We need a LOT of clarification . . .

Quote:

Dividend a, division, b^2, divisior c, remainder 42 . [1]

a + b + c + d . What value least ? . [2]

. . a) 54 . . b) 53 . . c) 49 . . d) 55 . ., e) 50

[1] A division has: dividend, divisor, quotient, and remainder.
. . .In your problem, which is which?

[2] What is d?

None of the choices are appropriate.

Since the remainder is 42, the dividend $a$ must be at least 42.
Since the remainder is 42, the divisor $c$ must be at least 43.

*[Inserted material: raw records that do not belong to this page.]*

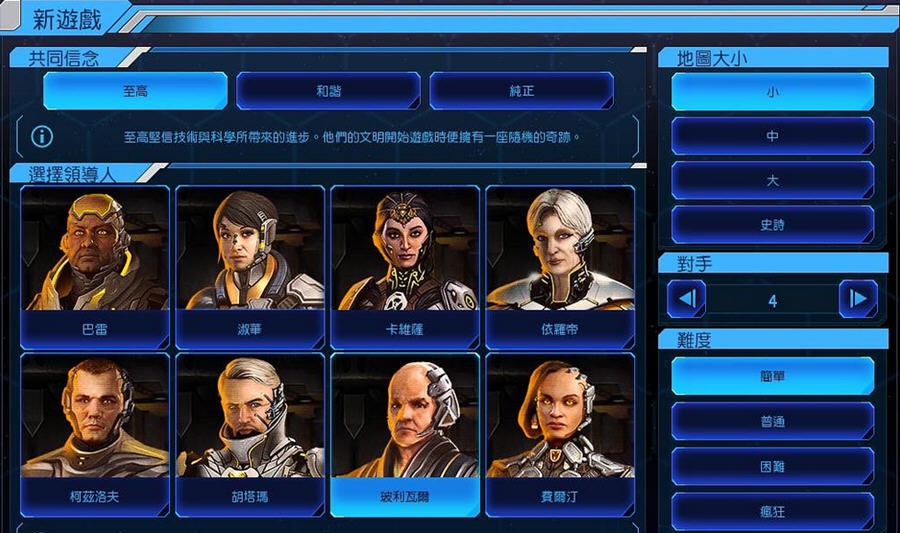Pick the 純正 affinity button
The width and height of the screenshot is (900, 533).
[x=521, y=91]
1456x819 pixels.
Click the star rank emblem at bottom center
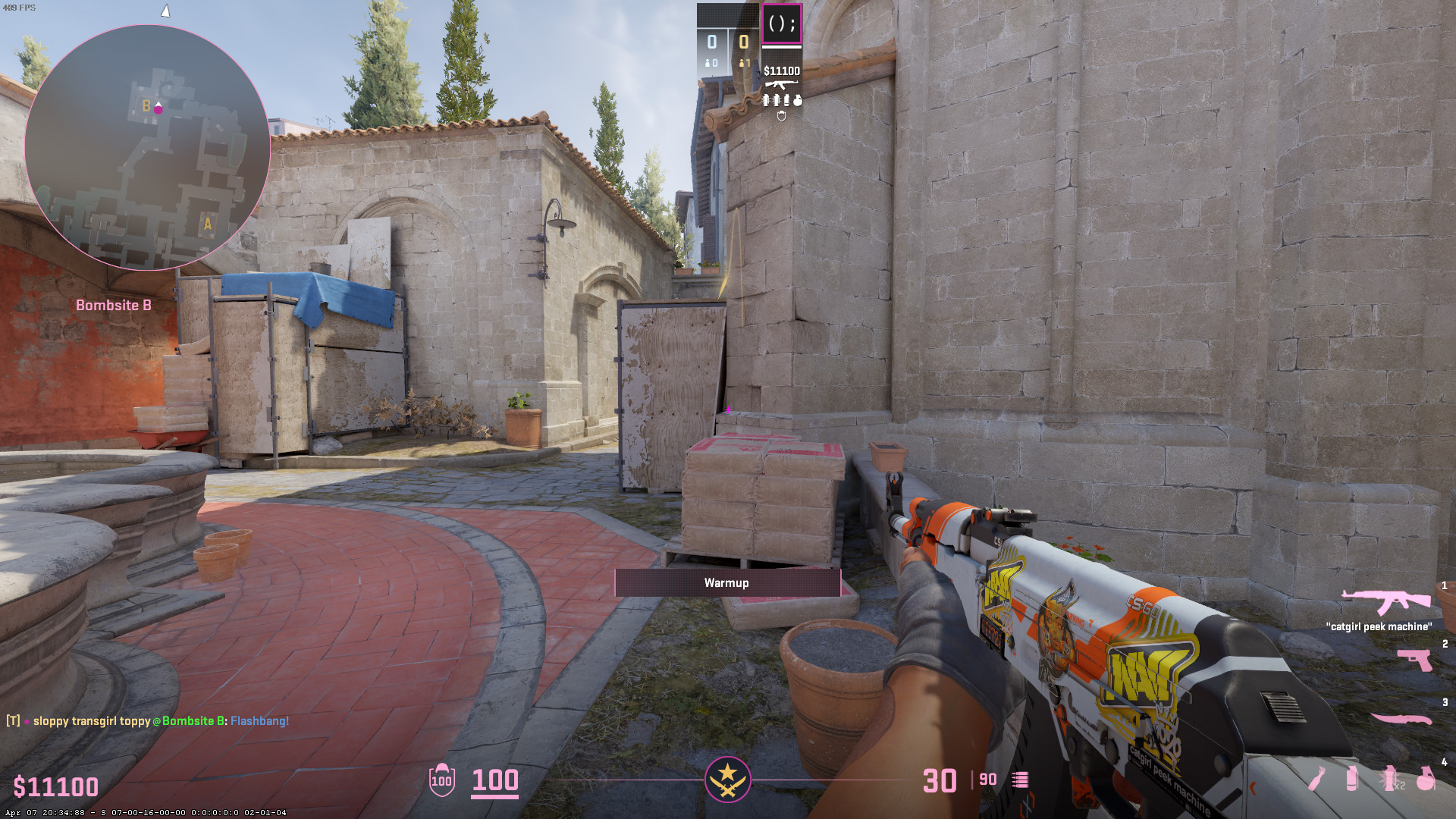[x=727, y=780]
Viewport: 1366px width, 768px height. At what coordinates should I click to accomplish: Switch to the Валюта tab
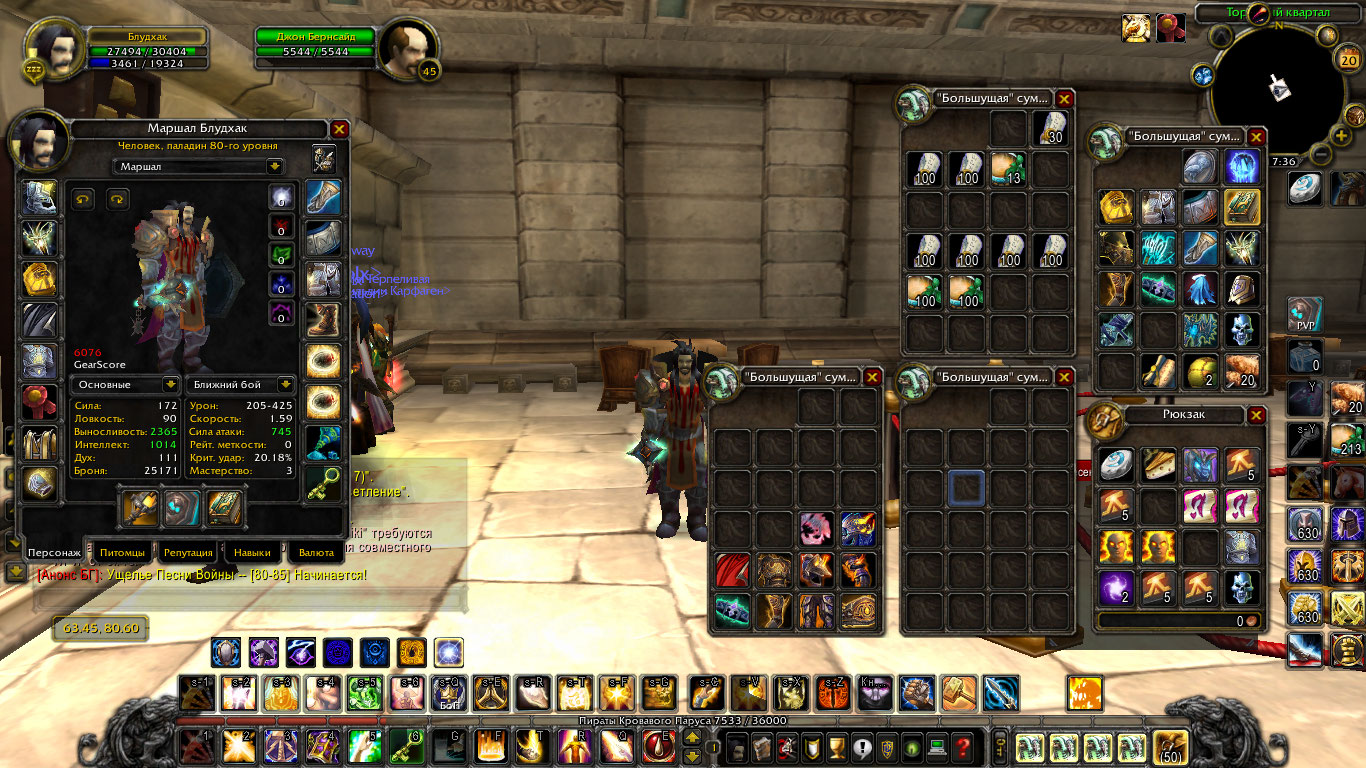click(x=316, y=552)
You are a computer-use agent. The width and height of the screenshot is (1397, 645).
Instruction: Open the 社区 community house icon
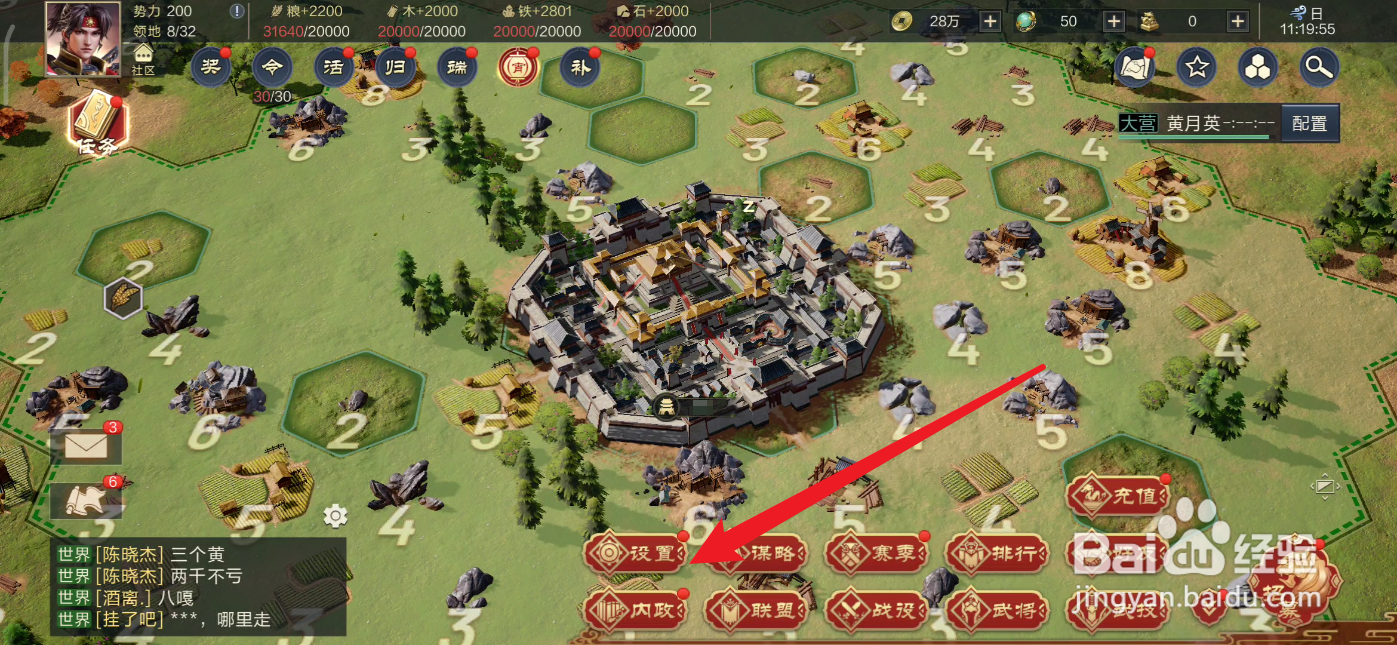pyautogui.click(x=144, y=59)
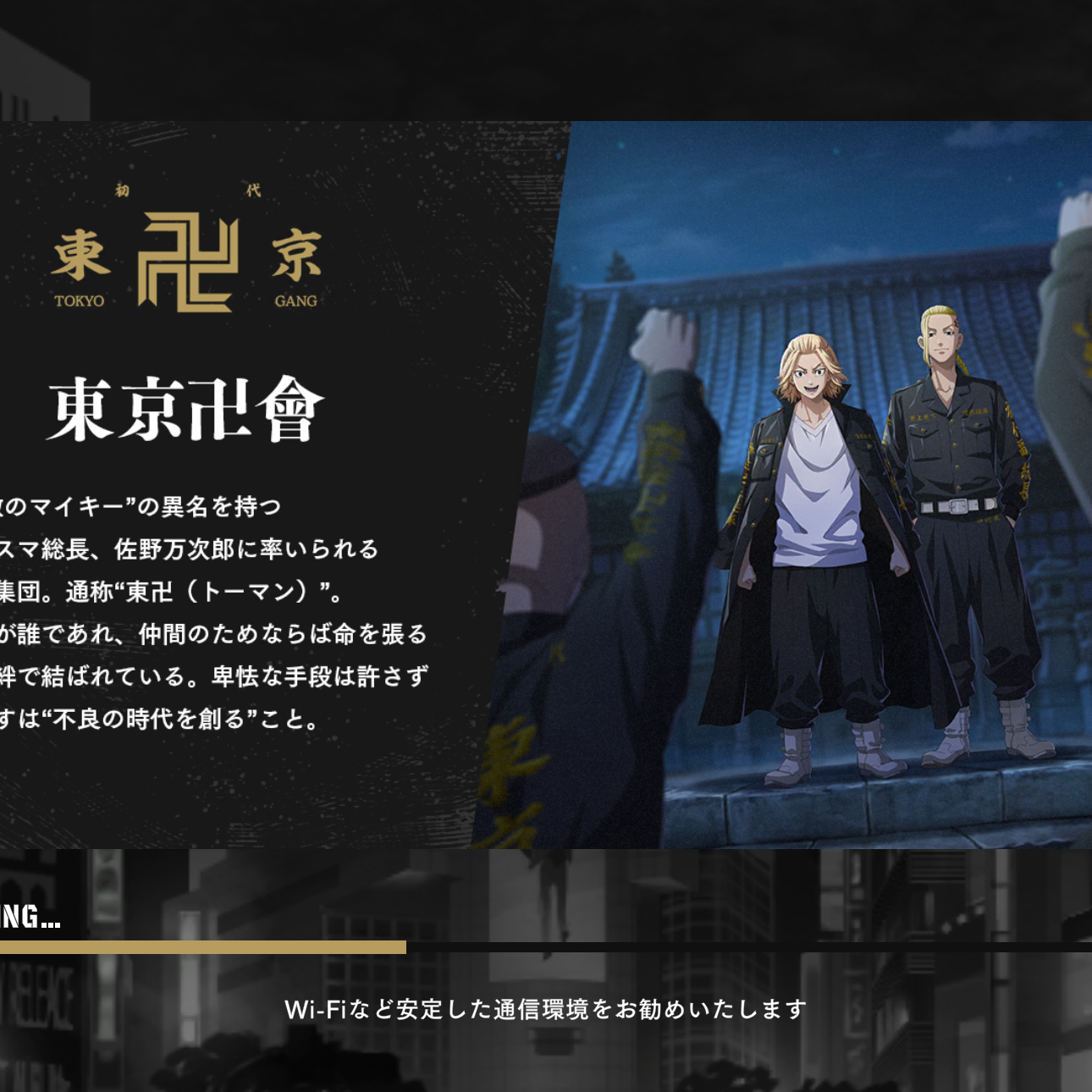Click the TOKYO caption under the logo

tap(78, 301)
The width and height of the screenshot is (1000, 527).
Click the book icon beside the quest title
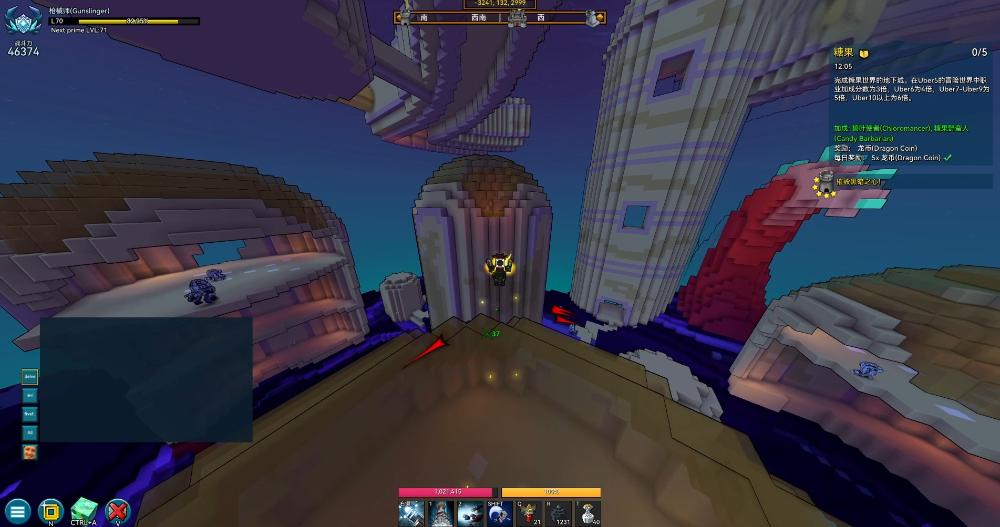tap(864, 53)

Already we have: . $a + c \:\ge\:85$
• May 12th 2012, 01:39 AM
OPETH
Re: problems that I can't solve
Sorry!

a, b, c are naturel numbers.

Dividend a, division $b^2
$
, divisior c, remainder 42

$a: b^2 = c
$
, remainder 42
a + b + c

Which is value least (miniumum) ?

a)54 b) 53 c) 49 d)55 e) 50
• May 12th 2012, 07:11 PM
Wilmer
Re: problems that I can't solve
Is this a cryptic puzzle?
• May 24th 2012, 04:53 PM
themathlete1
Re: problems that I can't solve
I just have a homework question I've been stuck on and hoping you guys can help me out a bit.
COnsider the number 48. If you add 1 to it, you get 49, which is a perfect square. If you add 1 to its (1/2), you get 25, which is also a perfect square. Please find the next 2 numbers with the same properties. like 48+1=49 (perfect square)
48/2=24, 24+1=25 (perfect square)

Thank you so much!